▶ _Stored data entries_

>>>>

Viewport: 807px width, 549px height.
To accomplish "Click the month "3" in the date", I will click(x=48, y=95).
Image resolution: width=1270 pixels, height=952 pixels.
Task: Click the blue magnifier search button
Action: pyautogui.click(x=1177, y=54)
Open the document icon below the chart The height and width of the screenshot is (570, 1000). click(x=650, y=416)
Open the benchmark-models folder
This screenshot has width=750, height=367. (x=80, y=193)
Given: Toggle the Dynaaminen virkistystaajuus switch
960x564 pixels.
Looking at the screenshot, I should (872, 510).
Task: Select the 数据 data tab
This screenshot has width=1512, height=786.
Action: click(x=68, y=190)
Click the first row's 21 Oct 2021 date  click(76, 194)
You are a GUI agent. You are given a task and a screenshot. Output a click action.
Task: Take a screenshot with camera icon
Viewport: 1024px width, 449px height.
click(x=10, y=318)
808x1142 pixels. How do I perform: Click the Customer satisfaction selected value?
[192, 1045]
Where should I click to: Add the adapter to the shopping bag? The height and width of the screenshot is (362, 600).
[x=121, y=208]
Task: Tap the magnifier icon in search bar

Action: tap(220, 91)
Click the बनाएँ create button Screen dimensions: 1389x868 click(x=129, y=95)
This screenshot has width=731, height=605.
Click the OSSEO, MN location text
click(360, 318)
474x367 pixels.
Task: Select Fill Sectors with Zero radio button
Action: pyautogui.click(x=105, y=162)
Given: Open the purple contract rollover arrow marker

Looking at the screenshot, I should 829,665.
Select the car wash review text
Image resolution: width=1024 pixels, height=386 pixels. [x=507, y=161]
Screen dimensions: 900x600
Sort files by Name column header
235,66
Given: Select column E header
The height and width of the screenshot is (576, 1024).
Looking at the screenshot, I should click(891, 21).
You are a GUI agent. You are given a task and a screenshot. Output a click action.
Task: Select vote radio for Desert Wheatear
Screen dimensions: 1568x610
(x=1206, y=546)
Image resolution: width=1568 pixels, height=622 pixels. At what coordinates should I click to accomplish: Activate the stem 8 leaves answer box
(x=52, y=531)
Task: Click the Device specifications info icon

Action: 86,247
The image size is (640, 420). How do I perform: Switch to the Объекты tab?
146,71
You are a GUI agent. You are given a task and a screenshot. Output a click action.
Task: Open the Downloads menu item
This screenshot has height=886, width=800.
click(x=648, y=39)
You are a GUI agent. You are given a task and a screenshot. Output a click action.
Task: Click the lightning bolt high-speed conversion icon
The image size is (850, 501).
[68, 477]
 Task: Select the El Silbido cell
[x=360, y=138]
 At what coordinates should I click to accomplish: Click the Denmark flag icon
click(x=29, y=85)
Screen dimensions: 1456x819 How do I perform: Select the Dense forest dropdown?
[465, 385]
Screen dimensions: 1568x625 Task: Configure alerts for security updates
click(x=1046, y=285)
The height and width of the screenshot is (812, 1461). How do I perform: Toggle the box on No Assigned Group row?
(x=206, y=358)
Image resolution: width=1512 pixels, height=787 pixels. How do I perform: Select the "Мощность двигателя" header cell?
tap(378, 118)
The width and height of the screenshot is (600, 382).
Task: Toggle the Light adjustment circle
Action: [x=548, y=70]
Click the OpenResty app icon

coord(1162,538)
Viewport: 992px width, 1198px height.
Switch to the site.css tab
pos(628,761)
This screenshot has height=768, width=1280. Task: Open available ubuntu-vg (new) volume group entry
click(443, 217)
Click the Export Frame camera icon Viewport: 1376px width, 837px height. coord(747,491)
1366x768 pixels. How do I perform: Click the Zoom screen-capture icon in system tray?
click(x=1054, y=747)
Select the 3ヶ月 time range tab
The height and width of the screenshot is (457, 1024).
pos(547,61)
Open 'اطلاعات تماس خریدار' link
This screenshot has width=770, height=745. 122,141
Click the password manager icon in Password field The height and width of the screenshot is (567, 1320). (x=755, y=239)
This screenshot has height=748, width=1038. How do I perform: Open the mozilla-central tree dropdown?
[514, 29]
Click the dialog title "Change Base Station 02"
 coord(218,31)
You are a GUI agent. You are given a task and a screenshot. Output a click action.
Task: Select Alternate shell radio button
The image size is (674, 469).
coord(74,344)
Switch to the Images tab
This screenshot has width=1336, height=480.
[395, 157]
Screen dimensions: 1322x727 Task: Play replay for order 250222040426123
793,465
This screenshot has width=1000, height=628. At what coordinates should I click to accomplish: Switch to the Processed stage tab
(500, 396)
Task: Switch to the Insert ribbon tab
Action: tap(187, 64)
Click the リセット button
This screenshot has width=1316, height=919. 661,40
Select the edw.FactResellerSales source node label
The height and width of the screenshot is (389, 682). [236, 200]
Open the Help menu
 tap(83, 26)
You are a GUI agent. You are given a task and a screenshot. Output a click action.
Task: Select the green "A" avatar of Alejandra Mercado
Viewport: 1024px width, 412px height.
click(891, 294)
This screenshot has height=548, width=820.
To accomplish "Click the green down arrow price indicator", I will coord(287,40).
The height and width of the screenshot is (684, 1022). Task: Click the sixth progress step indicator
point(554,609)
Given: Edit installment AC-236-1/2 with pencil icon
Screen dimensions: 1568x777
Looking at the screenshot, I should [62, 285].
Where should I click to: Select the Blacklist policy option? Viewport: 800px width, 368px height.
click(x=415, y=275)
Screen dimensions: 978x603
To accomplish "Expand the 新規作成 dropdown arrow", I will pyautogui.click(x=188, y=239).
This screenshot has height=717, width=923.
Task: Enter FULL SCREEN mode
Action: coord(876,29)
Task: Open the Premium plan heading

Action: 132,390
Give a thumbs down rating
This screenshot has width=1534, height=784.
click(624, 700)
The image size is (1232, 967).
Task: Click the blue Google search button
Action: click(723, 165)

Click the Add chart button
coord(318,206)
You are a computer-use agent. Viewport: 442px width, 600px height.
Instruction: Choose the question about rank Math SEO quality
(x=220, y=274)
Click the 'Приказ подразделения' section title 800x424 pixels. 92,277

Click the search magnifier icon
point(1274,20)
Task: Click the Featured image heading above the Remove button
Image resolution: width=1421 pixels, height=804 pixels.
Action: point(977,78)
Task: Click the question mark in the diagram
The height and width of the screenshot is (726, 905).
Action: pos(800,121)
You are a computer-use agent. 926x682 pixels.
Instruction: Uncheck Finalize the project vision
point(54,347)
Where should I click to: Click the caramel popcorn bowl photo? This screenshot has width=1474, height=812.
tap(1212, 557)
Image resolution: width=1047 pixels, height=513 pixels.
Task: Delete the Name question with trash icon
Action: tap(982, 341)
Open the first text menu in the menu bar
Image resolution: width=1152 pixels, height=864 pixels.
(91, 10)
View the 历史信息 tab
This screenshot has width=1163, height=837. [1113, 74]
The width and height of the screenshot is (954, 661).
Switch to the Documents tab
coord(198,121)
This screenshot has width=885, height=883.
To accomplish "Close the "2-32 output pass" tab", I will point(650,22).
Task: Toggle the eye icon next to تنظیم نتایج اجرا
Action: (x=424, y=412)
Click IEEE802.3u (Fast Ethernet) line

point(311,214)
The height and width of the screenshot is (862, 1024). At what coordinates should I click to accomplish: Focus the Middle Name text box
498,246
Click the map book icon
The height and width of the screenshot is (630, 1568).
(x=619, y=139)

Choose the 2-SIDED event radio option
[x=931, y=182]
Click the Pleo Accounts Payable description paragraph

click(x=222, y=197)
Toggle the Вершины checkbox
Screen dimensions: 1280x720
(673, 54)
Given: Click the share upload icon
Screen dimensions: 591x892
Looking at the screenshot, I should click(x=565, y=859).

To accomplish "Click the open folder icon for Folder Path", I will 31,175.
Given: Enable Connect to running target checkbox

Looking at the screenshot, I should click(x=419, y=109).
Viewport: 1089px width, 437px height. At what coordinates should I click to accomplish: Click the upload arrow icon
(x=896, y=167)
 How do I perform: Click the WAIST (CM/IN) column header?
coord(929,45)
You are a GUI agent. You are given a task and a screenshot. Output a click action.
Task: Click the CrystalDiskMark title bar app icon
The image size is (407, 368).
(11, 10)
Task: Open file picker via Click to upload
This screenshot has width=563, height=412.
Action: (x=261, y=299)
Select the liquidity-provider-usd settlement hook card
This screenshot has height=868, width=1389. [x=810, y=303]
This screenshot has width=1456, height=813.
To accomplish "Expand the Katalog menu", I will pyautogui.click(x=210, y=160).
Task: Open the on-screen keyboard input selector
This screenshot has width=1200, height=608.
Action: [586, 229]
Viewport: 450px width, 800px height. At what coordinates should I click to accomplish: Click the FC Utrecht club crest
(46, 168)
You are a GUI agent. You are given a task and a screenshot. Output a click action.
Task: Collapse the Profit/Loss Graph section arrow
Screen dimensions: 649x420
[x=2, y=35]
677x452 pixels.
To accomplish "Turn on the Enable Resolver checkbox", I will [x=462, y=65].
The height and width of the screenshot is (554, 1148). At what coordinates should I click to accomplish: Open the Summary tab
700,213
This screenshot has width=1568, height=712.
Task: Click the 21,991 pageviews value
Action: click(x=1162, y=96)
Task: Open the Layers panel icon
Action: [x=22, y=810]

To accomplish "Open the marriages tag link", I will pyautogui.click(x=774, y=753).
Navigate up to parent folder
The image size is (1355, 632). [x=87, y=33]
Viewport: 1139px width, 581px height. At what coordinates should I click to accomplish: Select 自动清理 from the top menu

<<<<

▶ _What you are asked to do_
When a line of the data holds the string "green", pick it out and copy it.

▶ _Result for this exercise_
Task: Select the green "A" avatar of Alejandra Mercado
To accomplish "Click the green down arrow price indicator", I will coord(287,40).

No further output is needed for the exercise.